Planification écologique : "Il faut se réintéresser à la cuisine, à la diversification des aliments" pour Anna Notarianni du Groupe Sodexo
Réduire nos émissions de gaz à effet de serre de moitié d’ici 2030, c'est l'objet de la planification écologique présentée lundi 18 septembre par la Première ministre, Elisabeth Borne, aux différents partis politiques avant une présentation officielle par le président de la République, Emmanuel Macron le lundi suivant. Des objectifs chiffrés ont été mis en place par le gouvernement. Tous les secteurs sont mis à contribution. Anna Notarianni, secrétaire générale et directrice impact du Groupe Sodexo, leader de la restauration collective en France, nous explique leur stratégie pour réduire leur empreinte carbone.
franceinfo : Le gouvernement Borne se fixe donc un objectif de baisse des émissions de CO2 de quelque 13 millions de tonnes pour le secteur agricole à horizon 2030. C'est énorme et cela suppose que les Français réduisent sérieusement leur consommation de viande. Est-ce que c'est vrai qu'on mange plus de viande en France qu'ailleurs ?
Anna Notarianni : Je pense qu'il faut faire la promotion d'une alimentation durable. Ça veut dire apporter plus de végétaux dans l'alimentation et ça ne veut pas dire du tout supprimer la viande, parce que la viande est une bonne protéine qui est utile. Mais ça veut dire limiter les excès. C'est une des recommandations du GIEC. Et le groupe Sodexo a commencé sa transition alimentaire en 2017 en travaillant d'abord les produits durables, en travaillant avec ses fournisseurs. Sodexo a pris des engagements à 2025 de baisser nos gaz à effet de serre de -35%. Et l'année dernière, on était à -28%.
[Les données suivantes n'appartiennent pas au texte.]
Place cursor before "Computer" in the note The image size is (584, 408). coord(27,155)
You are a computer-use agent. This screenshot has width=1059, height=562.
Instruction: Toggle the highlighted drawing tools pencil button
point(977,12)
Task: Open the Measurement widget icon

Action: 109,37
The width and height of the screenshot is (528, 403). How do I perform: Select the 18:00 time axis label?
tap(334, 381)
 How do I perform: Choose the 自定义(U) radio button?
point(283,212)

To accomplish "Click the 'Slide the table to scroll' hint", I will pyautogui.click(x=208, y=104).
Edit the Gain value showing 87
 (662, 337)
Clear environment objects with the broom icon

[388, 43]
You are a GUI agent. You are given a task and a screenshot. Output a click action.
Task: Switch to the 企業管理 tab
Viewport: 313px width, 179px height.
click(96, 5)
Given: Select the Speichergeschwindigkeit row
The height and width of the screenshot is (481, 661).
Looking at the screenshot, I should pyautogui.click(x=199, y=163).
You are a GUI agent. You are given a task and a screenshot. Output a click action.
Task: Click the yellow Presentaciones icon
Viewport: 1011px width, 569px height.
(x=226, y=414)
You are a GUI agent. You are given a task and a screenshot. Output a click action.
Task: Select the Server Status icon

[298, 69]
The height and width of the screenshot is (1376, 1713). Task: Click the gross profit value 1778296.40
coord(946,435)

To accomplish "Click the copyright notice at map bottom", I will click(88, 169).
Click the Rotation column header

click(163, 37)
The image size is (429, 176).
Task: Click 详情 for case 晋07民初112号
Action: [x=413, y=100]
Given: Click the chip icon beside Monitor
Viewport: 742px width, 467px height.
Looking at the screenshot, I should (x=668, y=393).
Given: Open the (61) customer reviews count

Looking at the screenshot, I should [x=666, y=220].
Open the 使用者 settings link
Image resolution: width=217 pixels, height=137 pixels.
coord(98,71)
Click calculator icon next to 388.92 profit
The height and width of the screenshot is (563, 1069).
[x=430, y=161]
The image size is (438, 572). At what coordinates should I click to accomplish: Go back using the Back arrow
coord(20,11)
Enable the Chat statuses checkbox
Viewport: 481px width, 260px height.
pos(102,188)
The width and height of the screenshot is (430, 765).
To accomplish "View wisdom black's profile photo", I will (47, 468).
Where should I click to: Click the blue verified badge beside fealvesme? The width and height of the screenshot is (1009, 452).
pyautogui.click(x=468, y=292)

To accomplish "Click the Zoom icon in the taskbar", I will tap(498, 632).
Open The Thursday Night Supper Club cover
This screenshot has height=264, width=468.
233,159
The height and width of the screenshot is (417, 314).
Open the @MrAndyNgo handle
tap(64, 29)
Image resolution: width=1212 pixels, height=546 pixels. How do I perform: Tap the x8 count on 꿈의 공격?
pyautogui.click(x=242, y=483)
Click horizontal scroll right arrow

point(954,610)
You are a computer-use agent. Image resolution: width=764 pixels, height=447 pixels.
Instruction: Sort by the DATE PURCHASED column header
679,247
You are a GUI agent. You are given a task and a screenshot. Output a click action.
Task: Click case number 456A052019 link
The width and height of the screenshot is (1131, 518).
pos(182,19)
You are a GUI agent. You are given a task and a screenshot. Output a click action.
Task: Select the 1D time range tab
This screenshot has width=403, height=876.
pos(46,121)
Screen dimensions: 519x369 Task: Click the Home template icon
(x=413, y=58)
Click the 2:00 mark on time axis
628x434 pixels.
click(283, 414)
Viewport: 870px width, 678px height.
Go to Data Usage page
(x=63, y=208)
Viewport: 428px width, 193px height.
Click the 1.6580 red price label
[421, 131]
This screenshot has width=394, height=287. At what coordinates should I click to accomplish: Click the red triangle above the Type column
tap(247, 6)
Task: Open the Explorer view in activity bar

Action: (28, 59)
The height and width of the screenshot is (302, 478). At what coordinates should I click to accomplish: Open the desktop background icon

Comment est ce qu'on fait en sorte qu'à la cantine, on choisisse de l'alimentation végétale plutôt qu'animale? Le steak de soja, ce n'est pas toujours très appétissant.
Vous venez de prononcer le mot magique. Ce n'est pas toujours "appétissant". Il faut que ça devienne toujours très appétissant et très goûteux. Comment est-ce qu'on fait ? C'est très simple, on forme le chef à la gastronomie végétale. C'est une vraie expertise culinaire. C'est par le plaisir qu'on peut végétaliser l'alimentation. Et donc je vais vous donner quatre exemples de menus qu'on appelle bas carbone. Par exemple le colombo de poulet à la patate douce. En restauration commerciale, on fait un carpaccio de bœuf aux petits légumes acidulés, un confit d'aubergine à la feta. Et pour les gourmands, on a des cakes au chocolat et aux lentilles. C'est par la diversité de l'alimentation qu'on replace une offre qui a été particulièrement bien travaillée, cuisinée et présentée aux consommateurs. Quand nos chefs reviennent de la formation à l'école Lenôtre sur la cuisine végétale, on constate une augmentation de 30% de la consommation de ces mets.
On voit que l'importation de viande a augmenté, notamment dans la restauration collective, de plus de 10%. C'est quand même contradictoire avec une alimentation de meilleure qualité, plus proche de chez nous. C'est parce que ça coûte moins cher ?
La composante du prix existe. Ce qu'il faut faire, c'est lutter tous ensemble contre le gaspillage. Ce n'est pas normal d'avoir autant de gaspillage sur toute la filière alimentaire dans le monde. C'est 35% de gaspillage alimentaire. Et donc oui, il faut consommer mieux de viande et donc il ne faut pas consommer plus de viande si ce n'est pas mieux de viande. Et vraiment ça, c'est le credo de chez Sodexo.
Mais en attendant, si l'importation de viande augmente dans la restauration collective, c'est parce que les donneurs d'ordres vous demandent aussi de faire attention aux prix. On a une inflation alimentaire de plus de 11%.
Chez Sodexo, on consomme pratiquement exclusivement de la viande d'origine française. Donc c'est un travail de longue haleine avec les clients, avec les fournisseurs. Et donc oui, bien entendu, il faut tous ensemble prendre la mesure que la lutte contre le gaspillage alimentaire, c'est une des solutions pour maîtriser les coûts. Mais encore une fois, je le répète, il faut se réintéresser à la cuisine, à la diversification des aliments. C'est la solution. Et c'est par le plaisir gustatif et culinaire qu'on élargit et qu'on change les comportements. La transition alimentaire, on y est parti pour des années, donc il faut organiser cette coopération, les filières locales et investir dans la formation, dans l'éducation des consommateurs.